Report
Published on May 7, 2024
Executive summary
On May 11, 2023, the Biden administration initiated a new bar on asylum through its Circumvention of Lawful Pathways rule. Often referred to as an “asylum ban,” the bar is structured to deny asylum, with highly limited exceptions, to non-Mexican people who cross into the United States between ports of entry, or arrive at ports of entry without appointments. The ban is used with expedited removal to deny people full asylum hearings even if they would have a significant chance of winning asylum in immigration court, if they don’t meet a higher, unduly onerous, initial screening standard.

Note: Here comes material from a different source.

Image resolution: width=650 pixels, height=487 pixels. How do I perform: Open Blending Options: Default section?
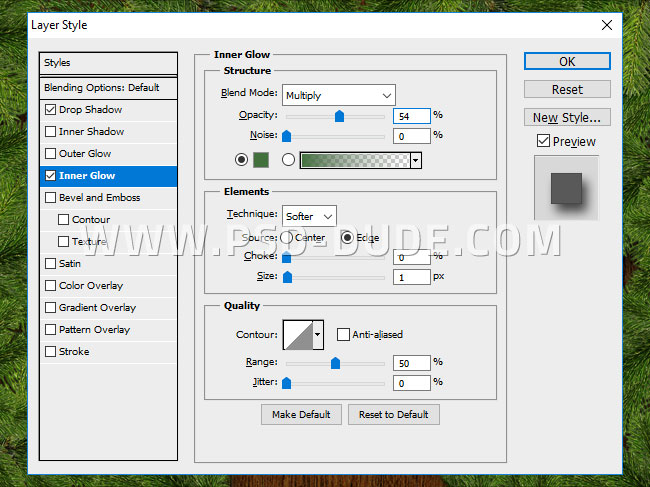(101, 88)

In its first year, the asylum ban and accompanying restrictions have endangered people seeking asylum; fueled returns to persecution and torture; spurred crossings outside U.S. ports of entry; undermined effective migration policy and refugee protection; and disproportionately threatened Black, Indigenous, LGBTQI+, women, children, and other at-risk people seeking asylum. Because of the ban, vulnerable children and adults are forced to wait in danger in Mexico for up to seven months to obtain an appointment through Customs and Border Protection’s “CBPOne” app to seek asylum at a port of entry. Those waiting are targets of sharply escalating cartel kidnappings and violence, and actions by the Mexican government that prevent them from reaching U.S. ports of entry to seek asylum, even if they are waiting for or have CBP One appointments.
This report updates prior Human Rights First reports issued in July 2023 and October 2023, and follows reports issued with Haitian Bridge Alliance and other partners in May 2023 and with Florence Immigrant and Refugee Rights Project and the Kino Border Initiative in June 2023. This report is based on research conducted over the last year in five Mexican cities: Tijuana, Baja California; Nogales, Sonora; Ciudad Juárez, Chihuahua; Reynosa and Matamoros, Tamaulipas; visits to shelters in five U.S. cities: San Diego, California; Tucson, Arizona; El Paso, McAllen, and Brownsville, Texas; visits to open-air detention sites in San Ysidro and Jacumba, California, to Lukeville and Sasabe, Arizona, information and case examples shared by attorneys and legal service organizations, and by humanitarian and religious workers in Mexico and the United States. It is supported by interviews with over 500 asylum seekers as well as discussions with over sixty legal, humanitarian, and religious workers on both sides of the U.S.-Mexico border.
Key findings:
The asylum ban is a new iteration of transit and entry bans promulgated by the Trump administration that were repeatedly enjoined or struck down by federal courts as they violated U.S. law. A federal district court ruled in July 2023 that the Biden administration’s asylum ban is unlawful, but it remains in place while the administration appeals this decision. The asylum ban has generated strong and diverse opposition from faith groups, Holocaust survivors, major unions, civil rights organizations, members of the president’s political party, and other key Biden administration allies. As a candidate, President Biden promised to end such policies.
Recommendations:
Instead of banning and blocking people seeking asylum, the Biden administration and Congress should double down on humane and effective strategies that the administration has already initiated or announced, including to quickly ramp up regional refugee resettlement plans, strengthen parole initiatives, increase humanitarian and other aid to address protection gaps in the Americas, maximize access to ports of entry, properly staff asylum and immigration court adjudications, improve and restart use of the Biden administration’s new asylum processing rule to help adjudicate a greater number of asylum cases more efficiently and take other key steps previously recommended by Human Rights First.
The Biden administration should rescind its asylum ban and end accompanying policies that unjustly punish and turn away people seeking asylum. Instead, the administration should take effective and humane steps to address challenges at the border as Human Rights First has long recommended and outlines in this report.